Indeed, spam could cost U.S. business over $10 billion in lost productivity and technology expenses this year, according to technology firm Ferris Research. Corporations currently report that they are only blocking about 40 percent of spam using a variety of different tools and services.
By the end of the year, more than 1 trillion spam messages will flood Internet users’ in-boxes, according to research firm IDC.
The FTC has brought more than 53 actions against spammers who used deceptive content or used deceptive “from” addresses or subject lines, among other charges. Last month the Commission requested a federal court order to shut down a pornographic spammer accused of sending deceptive e-mails to lure consumers to an adult site. In recent cases, the FTC is alleging that failing to honor “remove me” messages from an e-mail list is a deceptive practice.

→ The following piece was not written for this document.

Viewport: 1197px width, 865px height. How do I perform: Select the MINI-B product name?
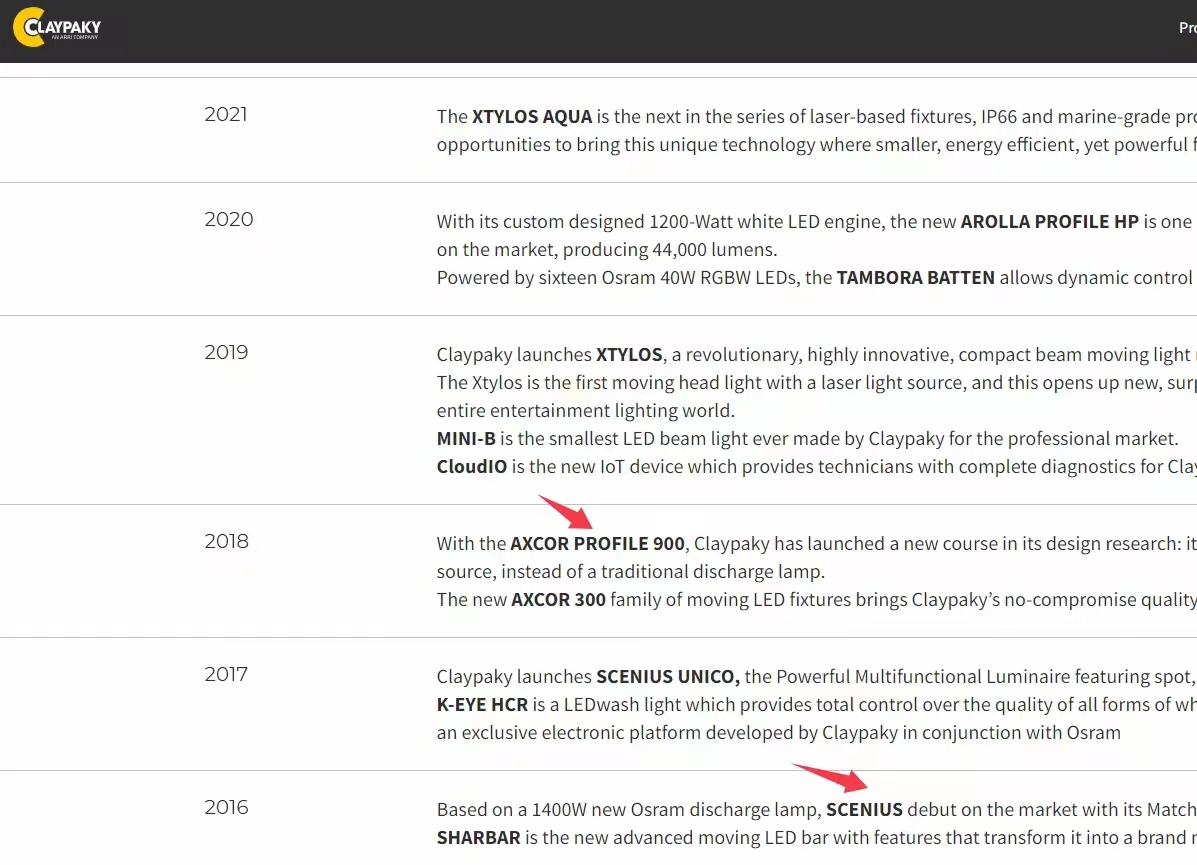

The FTC’s testimony is seen as a step towards seeking legislation and greater funding for the Commission to take tougher action against spammers.
“The FTC is concerned that the public and Congress is looking to them as a savior,” said Bart Lazar of Seyfarth Shaw in Los Angeles, an attorney who specializes in Internet and new media issues. “The FTC alone can’t stop spam.”
Internet access providers and individuals attempt to block the addresses of known spammers with filters, but nefarious merchants often change their addresses to avoid detection. A combination of improvements in anti-spam software, legislation and consumer education could help curb spam, most industry experts agree.
The FTC testimony comes at a time of increased attention on Capitol Hill on spam. Senators Conrad Burns (R-Mont.) and Ron Wyden (D-Ore.) recently introduced legislation targeted against spammers. Another anticipated bill being sponsored by Representatives W.J. “Billy” Tauzin (R-La.) and F. James Sensenbrenner Jr. (R-Wis.) is expected to be introduced in the next few weeks.
Lobbying by consumer groups, the direct marketing and retail industries and Internet access companies for federal legislation has also intensified.
Recently the major Internet companies AOL, MSN and Yahoo! joined forces to battle the growing problem by sharing anti-spam resources, strategies and technologies.